Mike – this is on you. The interview segments each week suffer greatly from being one-sided. You have said that you have difficulty getting guests from the moderate or right ends of the political spectrum to come on more so than on the left. If that is the case, I strongly suggest either eliminating this segment or having one of your conservative colleagues do the interviews. Frankly 3 episodes a week is a lot anyway and these interviews are rapidly becoming an endless parade of you soft-balling questions or saying “The right says xxxx about this, what do you think of it?” to which your predominantly left-leaning guests then proceed to spout rhetoric. End result – zero meaningful, balanced discussion of the arguments takes place.

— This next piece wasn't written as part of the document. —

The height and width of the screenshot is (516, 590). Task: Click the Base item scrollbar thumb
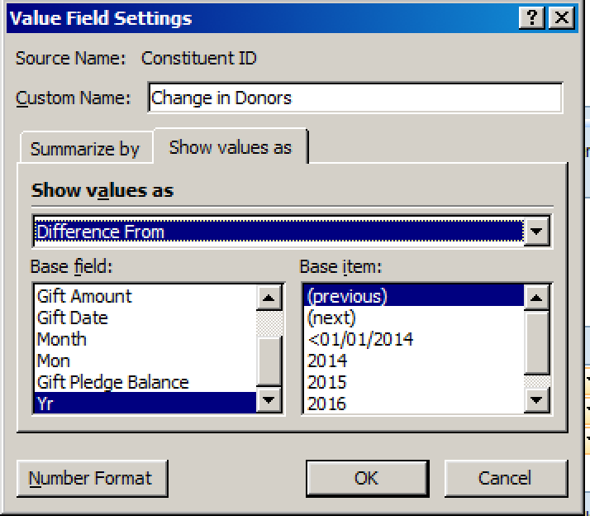pyautogui.click(x=536, y=342)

Your recent interview with Jacob Hacker is a great case in point. I enjoyed his breakdown of data underlying the rise of economic imbalance and his approach of comparing the U.S. to other wealthy economies. But I strongly dispute his – and your – conclusion from said evidence that the solution is a bigger role for government. Government has repeatedly shown its inability to operate efficiently and fairly. Giving it more size, more money and more power is not the solution. He argues for a functional government, then falls into the same biased clap trap of blaming the Koch brothers for everything and saying the answer is to spend more on programs. It’s getting really tiresome, Mike.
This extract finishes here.